Altena - Murat und Mehmet Karakus übernehmen das Haus Lennestein. „Erste Bewerber, erste Wahl!“ freut sich Immobilienmakler Friedhelm Kraus.

Ihn freut nicht nur, dass die Brüder „echte Altenaer Kinder“ sind, sondern bereits einen guten Ruf in der heimischen Gastronomie genießen: Seit 2014 betreiben sie den Lüdenscheider Festsaal Hohe Steinert und die angeschlossene Gastronomie. Voraussichtlich im Spätherbst können wieder Veranstaltungen im Saalbau gebucht werden. Den wollen die Brüder Karakus zunächst mit familiärer Unterstützung von Grund auf sanieren, renovieren und neu möblieren. 

Ein solches Wagnis sind Mehmet Karakus (27) und sein Bruder Murat (28) 2014 schon einmal eingegangen: Vater und Mutter stiegen mit ein, als die Brüder sich für den Festsaal Hohe Steinert entschieden. „Mit dem haben wir angefangen, dann haben wir die Gastronomie übernommen. So wollen wir auch in Altena vorgehen“, erklären die neuen Lennestein-Besitzer. Deutsche und internationale Küche haben sie im Angebot. 

Darum kümmert sich in Lüdenscheid ein personalstarkes Team inklusive Azubis, die auch in Altena eingesetzt werden. Beide Festsäle werden dann parallel betrieben. Damit erfüllen sich die Brüder einen Traum: „Wir wollten von kleinauf in die Gastronomie“, schildern sie. Nach der Schule nahmen beide zunächst einen Umweg über Ausbildung in der Stahlindustrie und Wirtschaftsingenieurstudium. Gingen sie als junge Leute feiern, interessierte sie meist mehr, was hinter den Kulissen geschah. 

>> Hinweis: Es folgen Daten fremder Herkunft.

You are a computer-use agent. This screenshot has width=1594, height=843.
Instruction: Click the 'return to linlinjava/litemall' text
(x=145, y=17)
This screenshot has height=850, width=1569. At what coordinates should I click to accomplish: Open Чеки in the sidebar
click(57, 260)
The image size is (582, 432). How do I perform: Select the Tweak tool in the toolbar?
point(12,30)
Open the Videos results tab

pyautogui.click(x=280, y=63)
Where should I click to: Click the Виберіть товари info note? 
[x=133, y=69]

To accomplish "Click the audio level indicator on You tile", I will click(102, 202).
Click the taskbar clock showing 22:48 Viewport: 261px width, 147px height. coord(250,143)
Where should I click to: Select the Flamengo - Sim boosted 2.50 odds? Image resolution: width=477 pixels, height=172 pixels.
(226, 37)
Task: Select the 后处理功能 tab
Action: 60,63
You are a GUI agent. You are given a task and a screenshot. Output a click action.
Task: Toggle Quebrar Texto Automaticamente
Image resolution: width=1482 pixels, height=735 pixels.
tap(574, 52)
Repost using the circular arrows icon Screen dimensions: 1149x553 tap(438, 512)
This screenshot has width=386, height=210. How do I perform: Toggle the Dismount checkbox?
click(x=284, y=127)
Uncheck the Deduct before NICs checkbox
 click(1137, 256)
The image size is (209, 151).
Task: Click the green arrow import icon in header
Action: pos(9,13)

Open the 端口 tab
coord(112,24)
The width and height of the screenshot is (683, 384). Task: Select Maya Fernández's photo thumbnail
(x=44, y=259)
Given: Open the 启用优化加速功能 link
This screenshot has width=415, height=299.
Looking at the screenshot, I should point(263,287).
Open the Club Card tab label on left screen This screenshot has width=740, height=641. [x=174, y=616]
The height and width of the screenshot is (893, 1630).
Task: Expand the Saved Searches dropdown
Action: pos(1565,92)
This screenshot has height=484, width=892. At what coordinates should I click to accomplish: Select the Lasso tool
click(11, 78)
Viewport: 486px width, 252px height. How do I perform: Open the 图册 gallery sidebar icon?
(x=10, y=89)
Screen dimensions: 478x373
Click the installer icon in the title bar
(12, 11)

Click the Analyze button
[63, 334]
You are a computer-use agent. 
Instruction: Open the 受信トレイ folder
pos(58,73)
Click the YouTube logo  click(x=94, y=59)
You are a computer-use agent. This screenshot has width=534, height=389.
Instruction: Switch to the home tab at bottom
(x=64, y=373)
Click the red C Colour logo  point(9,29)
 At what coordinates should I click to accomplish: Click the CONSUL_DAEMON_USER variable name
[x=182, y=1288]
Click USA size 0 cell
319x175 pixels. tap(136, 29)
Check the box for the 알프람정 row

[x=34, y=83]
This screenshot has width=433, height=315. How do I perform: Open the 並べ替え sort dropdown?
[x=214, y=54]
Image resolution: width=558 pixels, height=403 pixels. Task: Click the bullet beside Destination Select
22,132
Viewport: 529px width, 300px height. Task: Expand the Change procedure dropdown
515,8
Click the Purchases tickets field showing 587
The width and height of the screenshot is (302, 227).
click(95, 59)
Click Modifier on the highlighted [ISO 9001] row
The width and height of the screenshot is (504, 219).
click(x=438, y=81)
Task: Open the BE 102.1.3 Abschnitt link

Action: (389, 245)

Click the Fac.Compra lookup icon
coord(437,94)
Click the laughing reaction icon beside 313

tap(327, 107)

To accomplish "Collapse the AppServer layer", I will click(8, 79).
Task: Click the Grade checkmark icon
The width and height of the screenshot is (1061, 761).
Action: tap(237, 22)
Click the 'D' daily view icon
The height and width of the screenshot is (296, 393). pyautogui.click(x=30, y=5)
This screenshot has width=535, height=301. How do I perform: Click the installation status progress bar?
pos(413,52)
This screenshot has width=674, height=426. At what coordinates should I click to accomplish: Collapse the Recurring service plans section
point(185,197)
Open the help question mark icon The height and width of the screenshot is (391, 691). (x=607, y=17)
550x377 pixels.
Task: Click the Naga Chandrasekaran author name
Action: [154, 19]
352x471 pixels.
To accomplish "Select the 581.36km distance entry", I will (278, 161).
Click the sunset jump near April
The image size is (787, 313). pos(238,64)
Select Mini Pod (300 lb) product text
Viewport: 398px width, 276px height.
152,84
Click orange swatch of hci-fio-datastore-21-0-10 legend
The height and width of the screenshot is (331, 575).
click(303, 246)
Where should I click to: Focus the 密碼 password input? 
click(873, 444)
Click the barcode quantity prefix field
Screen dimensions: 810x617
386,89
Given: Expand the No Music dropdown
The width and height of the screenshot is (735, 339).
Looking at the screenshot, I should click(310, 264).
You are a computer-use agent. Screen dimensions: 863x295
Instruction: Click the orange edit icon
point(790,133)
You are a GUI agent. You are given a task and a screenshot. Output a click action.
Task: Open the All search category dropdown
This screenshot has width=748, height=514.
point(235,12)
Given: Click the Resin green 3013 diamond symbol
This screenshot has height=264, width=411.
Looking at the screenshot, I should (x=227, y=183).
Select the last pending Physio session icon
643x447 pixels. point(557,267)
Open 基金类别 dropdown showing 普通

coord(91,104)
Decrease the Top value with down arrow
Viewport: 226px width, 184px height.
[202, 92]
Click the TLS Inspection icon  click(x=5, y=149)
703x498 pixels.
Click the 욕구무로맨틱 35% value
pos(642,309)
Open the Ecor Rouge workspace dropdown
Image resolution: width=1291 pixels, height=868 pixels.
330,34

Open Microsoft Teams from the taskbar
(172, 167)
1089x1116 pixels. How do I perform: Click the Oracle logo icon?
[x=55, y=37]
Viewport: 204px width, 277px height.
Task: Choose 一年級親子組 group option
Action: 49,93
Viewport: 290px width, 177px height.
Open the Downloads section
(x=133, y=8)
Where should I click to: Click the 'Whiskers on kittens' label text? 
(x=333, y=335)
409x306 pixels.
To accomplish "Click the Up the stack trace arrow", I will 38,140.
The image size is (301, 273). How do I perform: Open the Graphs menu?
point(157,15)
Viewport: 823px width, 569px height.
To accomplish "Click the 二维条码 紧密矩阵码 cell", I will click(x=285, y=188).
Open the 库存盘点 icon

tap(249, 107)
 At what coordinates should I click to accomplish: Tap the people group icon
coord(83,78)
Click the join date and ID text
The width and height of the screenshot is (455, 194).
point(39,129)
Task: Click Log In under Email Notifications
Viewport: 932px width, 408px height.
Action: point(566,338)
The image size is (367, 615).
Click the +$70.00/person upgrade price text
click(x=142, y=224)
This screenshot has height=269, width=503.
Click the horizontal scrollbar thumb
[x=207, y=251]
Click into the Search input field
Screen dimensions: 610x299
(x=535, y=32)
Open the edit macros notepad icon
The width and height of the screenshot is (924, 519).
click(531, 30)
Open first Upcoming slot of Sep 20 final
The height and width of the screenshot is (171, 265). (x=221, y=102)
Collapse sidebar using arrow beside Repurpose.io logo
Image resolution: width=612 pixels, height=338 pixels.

„Auch im Lennestein. Wir waren oft hier...“ Dass Vorbesitzerin Dima Itani, Friedhelm Kraus und das Notariat Brüßler den Verkauf schnell über die Bühne gebracht haben, freut die Brüder. „Für das Vertrauen, das man in uns setzt, haben wir in den vergangenen zwei Jahren hart gearbeitet.“ Der Lennestein solle wieder ein Ort für alle Altenaer werden, wo sowohl große Schützengesellschaften Freude haben und auch der kleine Nachbarschaftsstammtisch. Bis dahin empfehlen sich die Brüder mit einem Blick auf die Homepage der Hohen Steinert. „Unsere Spezialitäten, kein Fake!“, berichten beide lachend.